Acontece que Diana foi do meu tempo. Eu vivi aquela época e conheço bem a história.

Ela não era uma mulher maluca. Era inteligente, carismática, impulsiva e uma canceriana típica: dramática, cheia de amor pra dar e excelente mãe.

De tudo o que eu me lembro, e de tudo o que já li e assisti sobre a “princesa do povo”, penso que ela foi vítima de uma enorme tortura psicológica perpetrada pela família do seu marido e por ele mesmo. Nada estava bom, nada era suficiente, nada do que ela fazia era correto. Diana era constantemente humilhada pelo marido, que a fazia ter de conviver até mesmo dentro da sua casa com sua amante, uma vez que Camilla Parker Bowles era frequentemente convidada a participar de eventos no palácio. 

Ninguém parecia se importar com os sentimentos da princesa. Ela estava ali para ser bela e sorrir, apenas isso. 

Todos a desvalorizavam. Enquanto Diana se tornava cada vez mais popular e mais amada pelo povo, também seguia sendo cada vez mais maltratada e ignorada pelos membros da realeza. Nem mesmo os empregados da casa eram gentis com ela, que era vista como uma intrusa, uma mulher fútil, uma pessoa indigna de estar ali. 

Fico pensando, enquanto canceriana que também sou, o quanto deve ter lhe doido tanta rejeição!

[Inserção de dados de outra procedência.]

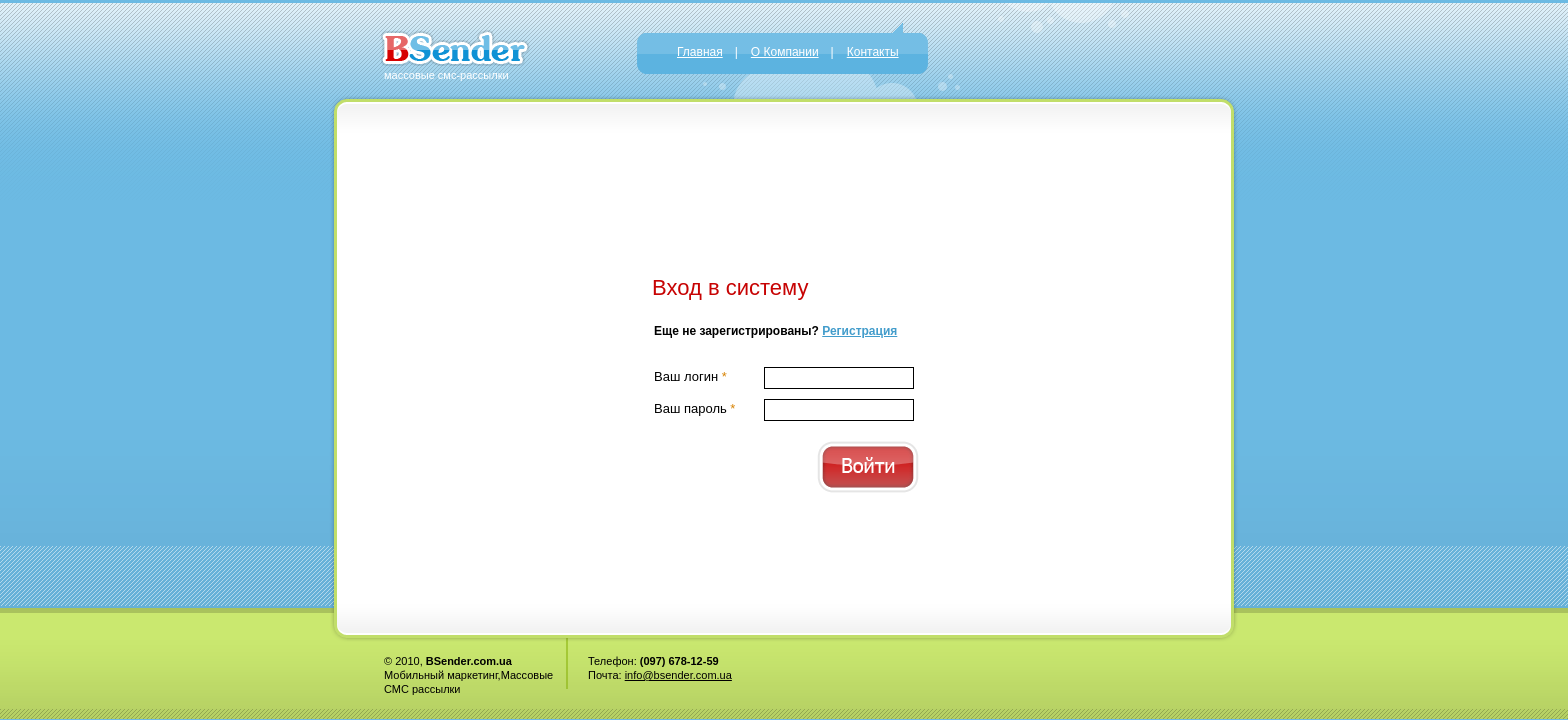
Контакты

O quanto deve ter lhe machucado a alma ter entrado naquele covil com apenas 20 anos, cheia de sonhos e expectativas, e não ter encontrado nada além de desprezo e de pessoas que se julgavam melhores do que ela. 

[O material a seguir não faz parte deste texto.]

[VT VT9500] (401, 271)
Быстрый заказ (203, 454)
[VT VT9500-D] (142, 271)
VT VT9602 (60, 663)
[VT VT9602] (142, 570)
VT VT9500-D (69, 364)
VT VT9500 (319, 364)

Diana, como todos sabem, tinha muitos trabalhos humanitários. Abraçou publicamente doentes de AIDS quando o estigma desta doença era enorme. Fez campanha para desativar minas terrestres na África, tornando-se um ícone na remoção delas. 

E quando se divorciou com tudo o que tinha a perder, passou um recado muito importante para toda uma geração de mulheres: “ Vocês não tem que ficar em um relacionamento abusivo por toda a vida. Se eu posso sair dele, vocês também podem!”. A princesa mostrou que ser rainha não valia o preço de sua saúde mental. 

Por tudo isso, me senti particularmente ofendida pela forma com que Diana foi retratada no filme de Larrain.

Resumi-la como uma mulher neurótica e maluca num momento em que ela não está feliz no casamento é extremamente ofensivo para qualquer mulher.